Agave 2.0Goodbye, shooters. Hello, sippers. A new generation is turning its attention to artisan tequila and mezcal, attracted by their provenance, variety and – importantly – grown-up flavours.
Back in the day, tequila was thought of as just an ingredient in Margaritas, served with lukewarm nachos. Fortunately, today tequila and mezcal are the main event. The two spirits are still smashing it in cocktails, but they also conceal some secret weapons. The first is their cool factor. The second is their vast flavour profile, which rivals that of whisky now that producers are dabbling in cask finishes. And finally, there’s the food…
…Although some spirits may pair with haggis, caviar or cucumber sandwiches, nothing compares to cochinita pibil, tacos al pastor, or the tangy sauces of Veracruz laced with capers, olives and jalapeños. For these dishes, the answer is mezcal, which is made from a succulent called agave that grows all over Mexico. The plants take seven to 15 years to mature, which puts into perspective the three years that Scotch needs to be aged before release. The heart, or piña, of the plant is then stripped of its leaves and roasted in a pit. The process gives mezcal its famed smokiness, earthiness and depth. While mezcal is made all over Mexico, the best examples come from the area surrounding Oaxaca. There are many varieties of agave used to make it, each displaying varietal character much like grapes in winemaking. There’s a dizzying array to choose from.
OUR MEZCAL PICKS
Corte Vetusto’s Mesquite Smoked Mezcal will appeal to Islay whisky fans; and for gourmets there’s Los Danzantes, created for one of Mexico’s finest restaurants. Those who like unusual ingredients can explore Bruxo No.2, which has a roasted agave heart steeped in it; Gem & Bolt, infused with an ancient Aztec stimulant; or the coffee-fortified Dangerous Don. And then there’s Del Maguey – very much the bartender’s choice, and the brand that ignited the recent mezcal boom.

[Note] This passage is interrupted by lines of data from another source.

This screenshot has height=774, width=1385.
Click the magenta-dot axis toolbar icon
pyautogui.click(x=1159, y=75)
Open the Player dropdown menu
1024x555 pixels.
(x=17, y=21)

Mezcal’s better-known sibling is tequila; strictly, tequila is a type of mezcal, but it must be made using blue agave grown in limited regions in and around the state of Jalisco. For tequila, the piñas are roasted in brick ovens, tempering the smokiness and allowing the tropical fruit and fresh herb flavours to come to the fore. Tequila is abuzz with innovation.
OUR TEQUILA PICKS
Brands including Patrón and Código 1530 age their spirits in wine casks from Bordeaux’s First Growths and California’s leading Cabernet Sauvignon producers, while Fortaleza has bottled a blanco at still strength to give you the undiluted real deal, with notes of buttery kale, green olive and black pepper. Gran Patrón Piedra Extra Añejo sings of Cognac, Sauternes, rum and Scotch; and then there’s the artisan beauty of Clase Azul and Doña Celia’s bottles.
A Oaxacan proverb says, “Tequila is to wake the living; mezcal is to wake the dead.” In other words – however you drink it – no one should be sleeping while spirits of this calibre are being poured.